◆ TO DO ◆
Make an exact copy of every entry.

[Stored items]

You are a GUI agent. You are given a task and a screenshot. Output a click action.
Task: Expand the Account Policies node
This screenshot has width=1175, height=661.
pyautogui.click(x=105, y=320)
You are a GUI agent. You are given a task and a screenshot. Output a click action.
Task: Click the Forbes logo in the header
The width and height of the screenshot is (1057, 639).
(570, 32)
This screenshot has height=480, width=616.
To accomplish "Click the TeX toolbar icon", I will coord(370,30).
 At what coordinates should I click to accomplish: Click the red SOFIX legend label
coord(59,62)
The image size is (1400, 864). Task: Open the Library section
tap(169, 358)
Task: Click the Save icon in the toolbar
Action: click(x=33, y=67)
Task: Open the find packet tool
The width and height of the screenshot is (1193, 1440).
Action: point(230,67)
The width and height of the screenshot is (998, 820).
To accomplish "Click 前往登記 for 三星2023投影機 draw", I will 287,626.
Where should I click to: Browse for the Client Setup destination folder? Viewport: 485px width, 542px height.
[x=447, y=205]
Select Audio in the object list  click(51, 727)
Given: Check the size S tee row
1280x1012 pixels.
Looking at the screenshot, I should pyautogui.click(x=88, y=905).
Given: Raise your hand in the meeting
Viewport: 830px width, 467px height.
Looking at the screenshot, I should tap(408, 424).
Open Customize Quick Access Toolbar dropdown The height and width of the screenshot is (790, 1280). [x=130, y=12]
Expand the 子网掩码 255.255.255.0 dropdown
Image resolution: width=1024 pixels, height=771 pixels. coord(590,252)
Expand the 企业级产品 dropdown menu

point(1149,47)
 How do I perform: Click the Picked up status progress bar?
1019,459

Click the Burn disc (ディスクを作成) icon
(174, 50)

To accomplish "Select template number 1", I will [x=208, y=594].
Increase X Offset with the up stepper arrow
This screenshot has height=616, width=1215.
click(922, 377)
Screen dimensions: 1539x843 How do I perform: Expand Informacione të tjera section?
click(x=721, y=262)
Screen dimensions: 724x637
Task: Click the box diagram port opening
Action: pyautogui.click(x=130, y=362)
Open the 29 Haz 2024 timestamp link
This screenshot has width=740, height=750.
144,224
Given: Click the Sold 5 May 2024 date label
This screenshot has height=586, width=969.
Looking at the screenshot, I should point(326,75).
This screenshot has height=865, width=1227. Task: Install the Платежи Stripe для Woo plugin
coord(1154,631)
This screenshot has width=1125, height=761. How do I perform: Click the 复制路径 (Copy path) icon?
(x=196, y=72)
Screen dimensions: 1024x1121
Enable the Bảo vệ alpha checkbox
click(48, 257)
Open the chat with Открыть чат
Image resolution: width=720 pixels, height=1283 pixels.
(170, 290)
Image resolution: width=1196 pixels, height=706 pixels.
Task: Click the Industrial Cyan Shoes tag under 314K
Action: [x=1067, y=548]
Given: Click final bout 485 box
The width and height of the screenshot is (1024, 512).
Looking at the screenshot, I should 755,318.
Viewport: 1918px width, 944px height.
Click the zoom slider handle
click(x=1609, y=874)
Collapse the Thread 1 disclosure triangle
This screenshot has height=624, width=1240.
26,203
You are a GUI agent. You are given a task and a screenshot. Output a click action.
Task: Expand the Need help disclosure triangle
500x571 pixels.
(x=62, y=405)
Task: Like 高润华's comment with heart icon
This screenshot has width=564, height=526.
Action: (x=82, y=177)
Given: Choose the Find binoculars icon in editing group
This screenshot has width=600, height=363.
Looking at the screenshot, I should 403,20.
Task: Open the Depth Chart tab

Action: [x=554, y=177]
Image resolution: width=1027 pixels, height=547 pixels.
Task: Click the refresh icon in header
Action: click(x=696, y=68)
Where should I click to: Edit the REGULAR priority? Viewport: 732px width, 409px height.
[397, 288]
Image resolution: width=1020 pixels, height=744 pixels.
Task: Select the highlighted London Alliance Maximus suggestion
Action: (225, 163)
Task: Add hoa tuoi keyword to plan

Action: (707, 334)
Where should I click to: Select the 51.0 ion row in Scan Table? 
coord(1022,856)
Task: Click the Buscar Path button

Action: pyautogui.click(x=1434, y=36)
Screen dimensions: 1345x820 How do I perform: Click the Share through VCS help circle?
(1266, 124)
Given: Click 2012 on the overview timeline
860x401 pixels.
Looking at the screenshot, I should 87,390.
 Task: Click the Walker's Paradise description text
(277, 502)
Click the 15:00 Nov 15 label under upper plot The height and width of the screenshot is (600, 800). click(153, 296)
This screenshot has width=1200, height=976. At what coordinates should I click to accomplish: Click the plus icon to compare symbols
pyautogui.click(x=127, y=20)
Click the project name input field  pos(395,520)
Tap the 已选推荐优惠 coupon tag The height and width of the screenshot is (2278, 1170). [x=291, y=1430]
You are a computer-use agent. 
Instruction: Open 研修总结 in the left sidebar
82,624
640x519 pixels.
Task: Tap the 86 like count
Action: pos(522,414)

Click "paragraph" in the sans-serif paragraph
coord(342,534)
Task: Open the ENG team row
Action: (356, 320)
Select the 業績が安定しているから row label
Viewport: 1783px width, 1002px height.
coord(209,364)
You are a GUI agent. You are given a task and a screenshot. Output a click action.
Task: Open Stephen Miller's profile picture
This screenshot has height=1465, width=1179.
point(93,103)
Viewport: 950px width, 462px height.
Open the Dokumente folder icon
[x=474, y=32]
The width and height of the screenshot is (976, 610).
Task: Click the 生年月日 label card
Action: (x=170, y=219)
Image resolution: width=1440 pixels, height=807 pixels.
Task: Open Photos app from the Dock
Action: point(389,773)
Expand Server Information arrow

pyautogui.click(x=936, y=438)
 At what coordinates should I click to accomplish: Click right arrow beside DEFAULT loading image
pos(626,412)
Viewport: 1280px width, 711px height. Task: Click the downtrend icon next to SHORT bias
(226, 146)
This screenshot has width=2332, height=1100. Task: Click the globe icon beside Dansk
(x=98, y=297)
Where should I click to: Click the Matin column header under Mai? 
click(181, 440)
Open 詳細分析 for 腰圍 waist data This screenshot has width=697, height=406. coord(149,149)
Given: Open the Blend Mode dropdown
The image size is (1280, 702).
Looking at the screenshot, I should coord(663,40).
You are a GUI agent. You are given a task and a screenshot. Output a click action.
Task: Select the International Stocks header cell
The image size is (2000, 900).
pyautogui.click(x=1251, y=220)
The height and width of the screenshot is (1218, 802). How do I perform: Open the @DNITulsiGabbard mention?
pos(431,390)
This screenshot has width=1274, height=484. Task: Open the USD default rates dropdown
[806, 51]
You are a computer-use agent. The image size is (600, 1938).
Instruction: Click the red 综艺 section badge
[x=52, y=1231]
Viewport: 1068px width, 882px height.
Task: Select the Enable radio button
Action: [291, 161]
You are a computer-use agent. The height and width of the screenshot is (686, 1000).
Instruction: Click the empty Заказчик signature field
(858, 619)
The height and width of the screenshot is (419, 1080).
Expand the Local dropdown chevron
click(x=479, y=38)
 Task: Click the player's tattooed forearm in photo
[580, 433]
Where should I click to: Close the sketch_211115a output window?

◆ SOLUTION TO THIS TASK ◆
You are a GUI agent. You are given a task and a screenshot. Output a click action.
Task: Expand the Account Policies node
This screenshot has width=1175, height=661.
pyautogui.click(x=105, y=320)
You are a GUI agent. You are given a task and a screenshot. Output a click action.
Task: Click the Forbes logo in the header
The width and height of the screenshot is (1057, 639).
(570, 32)
This screenshot has height=480, width=616.
To accomplish "Click the TeX toolbar icon", I will coord(370,30).
 At what coordinates should I click to accomplish: Click the red SOFIX legend label
coord(59,62)
The image size is (1400, 864). Task: Open the Library section
tap(169, 358)
Task: Click the Save icon in the toolbar
Action: click(x=33, y=67)
Task: Open the find packet tool
The width and height of the screenshot is (1193, 1440).
Action: point(230,67)
The width and height of the screenshot is (998, 820).
To accomplish "Click 前往登記 for 三星2023投影機 draw", I will 287,626.
Where should I click to: Browse for the Client Setup destination folder? Viewport: 485px width, 542px height.
[x=447, y=205]
Select Audio in the object list  click(51, 727)
Given: Check the size S tee row
1280x1012 pixels.
Looking at the screenshot, I should pyautogui.click(x=88, y=905).
Given: Raise your hand in the meeting
Viewport: 830px width, 467px height.
Looking at the screenshot, I should tap(408, 424).
Open Customize Quick Access Toolbar dropdown The height and width of the screenshot is (790, 1280). [x=130, y=12]
Expand the 子网掩码 255.255.255.0 dropdown
Image resolution: width=1024 pixels, height=771 pixels. coord(590,252)
Expand the 企业级产品 dropdown menu

point(1149,47)
 How do I perform: Click the Picked up status progress bar?
1019,459

Click the Burn disc (ディスクを作成) icon
(174, 50)

To accomplish "Select template number 1", I will [x=208, y=594].
Increase X Offset with the up stepper arrow
This screenshot has height=616, width=1215.
click(922, 377)
Screen dimensions: 1539x843 How do I perform: Expand Informacione të tjera section?
click(x=721, y=262)
Screen dimensions: 724x637
Task: Click the box diagram port opening
Action: pyautogui.click(x=130, y=362)
Open the 29 Haz 2024 timestamp link
This screenshot has width=740, height=750.
144,224
Given: Click the Sold 5 May 2024 date label
This screenshot has height=586, width=969.
Looking at the screenshot, I should point(326,75).
This screenshot has height=865, width=1227. Task: Install the Платежи Stripe для Woo plugin
coord(1154,631)
This screenshot has width=1125, height=761. How do I perform: Click the 复制路径 (Copy path) icon?
(x=196, y=72)
Screen dimensions: 1024x1121
Enable the Bảo vệ alpha checkbox
click(48, 257)
Open the chat with Открыть чат
Image resolution: width=720 pixels, height=1283 pixels.
(170, 290)
Image resolution: width=1196 pixels, height=706 pixels.
Task: Click the Industrial Cyan Shoes tag under 314K
Action: [x=1067, y=548]
Given: Click final bout 485 box
The width and height of the screenshot is (1024, 512).
Looking at the screenshot, I should 755,318.
Viewport: 1918px width, 944px height.
Click the zoom slider handle
click(x=1609, y=874)
Collapse the Thread 1 disclosure triangle
This screenshot has height=624, width=1240.
26,203
You are a GUI agent. You are given a task and a screenshot. Output a click action.
Task: Expand the Need help disclosure triangle
500x571 pixels.
(x=62, y=405)
Task: Like 高润华's comment with heart icon
This screenshot has width=564, height=526.
Action: (x=82, y=177)
Given: Choose the Find binoculars icon in editing group
This screenshot has width=600, height=363.
Looking at the screenshot, I should 403,20.
Task: Open the Depth Chart tab

Action: [x=554, y=177]
Image resolution: width=1027 pixels, height=547 pixels.
Task: Click the refresh icon in header
Action: click(x=696, y=68)
Where should I click to: Edit the REGULAR priority? Viewport: 732px width, 409px height.
[397, 288]
Image resolution: width=1020 pixels, height=744 pixels.
Task: Select the highlighted London Alliance Maximus suggestion
Action: (225, 163)
Task: Add hoa tuoi keyword to plan

Action: (707, 334)
Where should I click to: Select the 51.0 ion row in Scan Table? 
coord(1022,856)
Task: Click the Buscar Path button

Action: pyautogui.click(x=1434, y=36)
Screen dimensions: 1345x820 How do I perform: Click the Share through VCS help circle?
(1266, 124)
Given: Click 2012 on the overview timeline
860x401 pixels.
Looking at the screenshot, I should 87,390.
 Task: Click the Walker's Paradise description text
(277, 502)
Click the 15:00 Nov 15 label under upper plot The height and width of the screenshot is (600, 800). click(153, 296)
This screenshot has width=1200, height=976. At what coordinates should I click to accomplish: Click the plus icon to compare symbols
pyautogui.click(x=127, y=20)
Click the project name input field  pos(395,520)
Tap the 已选推荐优惠 coupon tag The height and width of the screenshot is (2278, 1170). [x=291, y=1430]
You are a computer-use agent. 
Instruction: Open 研修总结 in the left sidebar
82,624
640x519 pixels.
Task: Tap the 86 like count
Action: pos(522,414)

Click "paragraph" in the sans-serif paragraph
coord(342,534)
Task: Open the ENG team row
Action: (356, 320)
Select the 業績が安定しているから row label
Viewport: 1783px width, 1002px height.
coord(209,364)
You are a GUI agent. You are given a task and a screenshot. Output a click action.
Task: Open Stephen Miller's profile picture
This screenshot has height=1465, width=1179.
point(93,103)
Viewport: 950px width, 462px height.
Open the Dokumente folder icon
[x=474, y=32]
The width and height of the screenshot is (976, 610).
Task: Click the 生年月日 label card
Action: (x=170, y=219)
Image resolution: width=1440 pixels, height=807 pixels.
Task: Open Photos app from the Dock
Action: point(389,773)
Expand Server Information arrow

pyautogui.click(x=936, y=438)
 At what coordinates should I click to accomplish: Click right arrow beside DEFAULT loading image
pos(626,412)
Viewport: 1280px width, 711px height. Task: Click the downtrend icon next to SHORT bias
(226, 146)
This screenshot has width=2332, height=1100. Task: Click the globe icon beside Dansk
(x=98, y=297)
Where should I click to: Click the Matin column header under Mai? 
click(181, 440)
Open 詳細分析 for 腰圍 waist data This screenshot has width=697, height=406. coord(149,149)
Given: Open the Blend Mode dropdown
The image size is (1280, 702).
Looking at the screenshot, I should coord(663,40).
You are a GUI agent. You are given a task and a screenshot. Output a click action.
Task: Select the International Stocks header cell
The image size is (2000, 900).
pyautogui.click(x=1251, y=220)
The height and width of the screenshot is (1218, 802). How do I perform: Open the @DNITulsiGabbard mention?
pos(431,390)
This screenshot has width=1274, height=484. Task: Open the USD default rates dropdown
[806, 51]
You are a computer-use agent. The image size is (600, 1938).
Instruction: Click the red 综艺 section badge
[x=52, y=1231]
Viewport: 1068px width, 882px height.
Task: Select the Enable radio button
Action: [291, 161]
You are a computer-use agent. The height and width of the screenshot is (686, 1000).
Instruction: Click the empty Заказчик signature field
(858, 619)
The height and width of the screenshot is (419, 1080).
Expand the Local dropdown chevron
click(x=479, y=38)
 Task: Click the player's tattooed forearm in photo
[580, 433]
Where should I click to: Close the sketch_211115a output window?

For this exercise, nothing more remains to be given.